◆ **Text shown**
# 60+ acers in mountains of North Carolina



## CSA again

We have 60 acres of prime mountain land for sale in Western North Carolina. This very secluded land has its own private well maintained right of way, is only minutes from interstate 40. Just minutes from the Blue Ridge ParkWay, Cherokee, Sky Resorts, Great Smokey Mountain National Park, and many Mountain lakes.This land is heavily wooded with large hardwood timber, and has small streams and springs. It is home to wild turkey, deer, and many forest animals. Your own private road goes all the way to the top of your own private mountain, with many home sites along the way. $1.2 m


----------



## hillsidedigger

People here at HT do not believe me when I say $20k per acre is the going price even for a 60 acre tract of woods and mountainsides in many parts of WNC, but it is. I was just offered $22k/acre for 11 acres (5 times what I paid 12 years ago) and I will take it if it comes to a closing.


----------



## Ozarka

Y'all need to come to the Ozarks, I'll fix you up right smart here, only $ 2,222 per acre with a spring piped into the house, bet we got more chicks and tiggers herebouts, though. We got them Hogs, too, iffn you are of that persuasion. Oh, sorry...


----------



## chickenista

I beg you with my forehead in the dust dampened with the tears from my eyes....don't sell it a developer. I know the millions are nice, but please, sell it to someone with respect in their hearts and love in their eyes. Too much of WNC is being eaten by developments and it is heartbreaking for those of us whose families have been here for hundreds of years. We can't afford it, we are poor mountain people. I would give you a kidney for it if you wanted....I really would.

◆ **Dataset**

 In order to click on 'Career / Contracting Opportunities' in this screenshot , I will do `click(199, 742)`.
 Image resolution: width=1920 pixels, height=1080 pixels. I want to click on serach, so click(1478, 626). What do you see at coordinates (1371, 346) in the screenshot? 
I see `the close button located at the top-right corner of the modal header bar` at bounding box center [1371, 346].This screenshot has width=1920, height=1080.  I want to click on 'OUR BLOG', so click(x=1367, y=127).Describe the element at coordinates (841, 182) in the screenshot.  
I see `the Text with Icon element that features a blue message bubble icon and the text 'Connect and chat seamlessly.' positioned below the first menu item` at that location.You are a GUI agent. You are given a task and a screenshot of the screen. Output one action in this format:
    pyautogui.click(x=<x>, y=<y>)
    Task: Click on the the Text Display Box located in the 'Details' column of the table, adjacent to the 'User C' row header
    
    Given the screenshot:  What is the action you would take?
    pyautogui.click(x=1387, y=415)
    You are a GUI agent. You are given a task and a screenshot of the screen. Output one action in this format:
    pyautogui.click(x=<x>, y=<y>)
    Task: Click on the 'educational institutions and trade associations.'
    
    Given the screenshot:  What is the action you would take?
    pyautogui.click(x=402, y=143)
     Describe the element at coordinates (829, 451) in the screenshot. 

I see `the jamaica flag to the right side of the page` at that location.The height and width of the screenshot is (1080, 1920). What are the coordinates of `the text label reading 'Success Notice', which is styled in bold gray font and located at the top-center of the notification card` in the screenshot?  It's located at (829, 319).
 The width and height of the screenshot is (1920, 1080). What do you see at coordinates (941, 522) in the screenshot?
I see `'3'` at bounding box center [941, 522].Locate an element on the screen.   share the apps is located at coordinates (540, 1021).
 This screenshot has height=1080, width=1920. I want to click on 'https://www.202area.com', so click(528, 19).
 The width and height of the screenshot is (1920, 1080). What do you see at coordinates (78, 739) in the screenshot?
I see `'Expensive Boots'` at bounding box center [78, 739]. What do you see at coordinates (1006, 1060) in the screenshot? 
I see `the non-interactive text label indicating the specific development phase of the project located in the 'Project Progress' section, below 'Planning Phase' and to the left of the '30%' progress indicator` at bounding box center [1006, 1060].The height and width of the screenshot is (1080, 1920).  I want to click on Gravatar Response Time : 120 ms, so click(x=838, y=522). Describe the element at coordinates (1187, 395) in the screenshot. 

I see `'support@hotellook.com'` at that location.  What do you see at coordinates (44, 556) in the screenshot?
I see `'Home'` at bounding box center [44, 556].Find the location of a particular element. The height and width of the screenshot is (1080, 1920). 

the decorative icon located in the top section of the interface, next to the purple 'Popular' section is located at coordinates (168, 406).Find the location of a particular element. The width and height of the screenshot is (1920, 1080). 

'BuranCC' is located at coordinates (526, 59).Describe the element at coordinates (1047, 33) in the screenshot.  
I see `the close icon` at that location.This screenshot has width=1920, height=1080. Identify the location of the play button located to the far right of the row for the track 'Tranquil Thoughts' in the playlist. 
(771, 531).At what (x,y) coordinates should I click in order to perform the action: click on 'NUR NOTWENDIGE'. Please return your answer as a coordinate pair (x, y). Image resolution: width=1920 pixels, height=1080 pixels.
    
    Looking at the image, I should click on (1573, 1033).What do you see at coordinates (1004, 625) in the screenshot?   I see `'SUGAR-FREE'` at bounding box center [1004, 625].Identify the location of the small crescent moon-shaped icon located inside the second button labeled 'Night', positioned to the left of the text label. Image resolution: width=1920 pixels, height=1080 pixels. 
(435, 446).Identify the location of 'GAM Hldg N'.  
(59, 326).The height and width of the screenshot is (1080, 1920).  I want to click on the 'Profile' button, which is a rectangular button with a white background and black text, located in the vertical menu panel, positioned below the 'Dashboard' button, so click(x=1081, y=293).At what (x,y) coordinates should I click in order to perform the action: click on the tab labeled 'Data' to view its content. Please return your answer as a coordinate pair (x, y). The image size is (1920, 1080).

◆ **Exercise tasks**
A) In the thread about the North Carolina mountain land, what per-acre price was hillsidedigger offered for 11 acres?
B) Please carry on the thread about the North Carolina mountain land, picking up after its last post.
The records have no role here.

◆ **Answers to the problems**
A) $22k per acre.

B)
----------



## georgiarebel

chickenista said:


> I beg you with my forehead in the dust dampened with the tears from my eyes....don't sell it a developer.


+1 

It would be a dream to have that much land in the mountains. I wouldn't have the heart to sell it. Some carpetbagger :1pig: is probably already licking his chops over it. 

GR


----------



## chris30523

hillsidedigger said:


> People here at HT do not believe me when I say $20k per acre is the going price even for a 60 acre tract of woods and mountainsides in many parts of WNC, but it is. I was just offered $22k/acre for 11 acres (5 times what I paid 12 years ago) and I will take it if it comes to a closing.


Same here in NE GA .It is amazing. I have 30 acres right outside the city limits and I was offered (by a developer)975,000 for it. I imagine I will eventually have to take an offer because of where we are.We bought this place 5 years ago and paid a little over 10,000 an acre for it :shrug: Land prices in this area are amazing. I would sell but I could't find anything comparable close by(That wouldn't cost as much or more) and this is where our family is.Although I could get a pretty nice place in the Ozarks for that price.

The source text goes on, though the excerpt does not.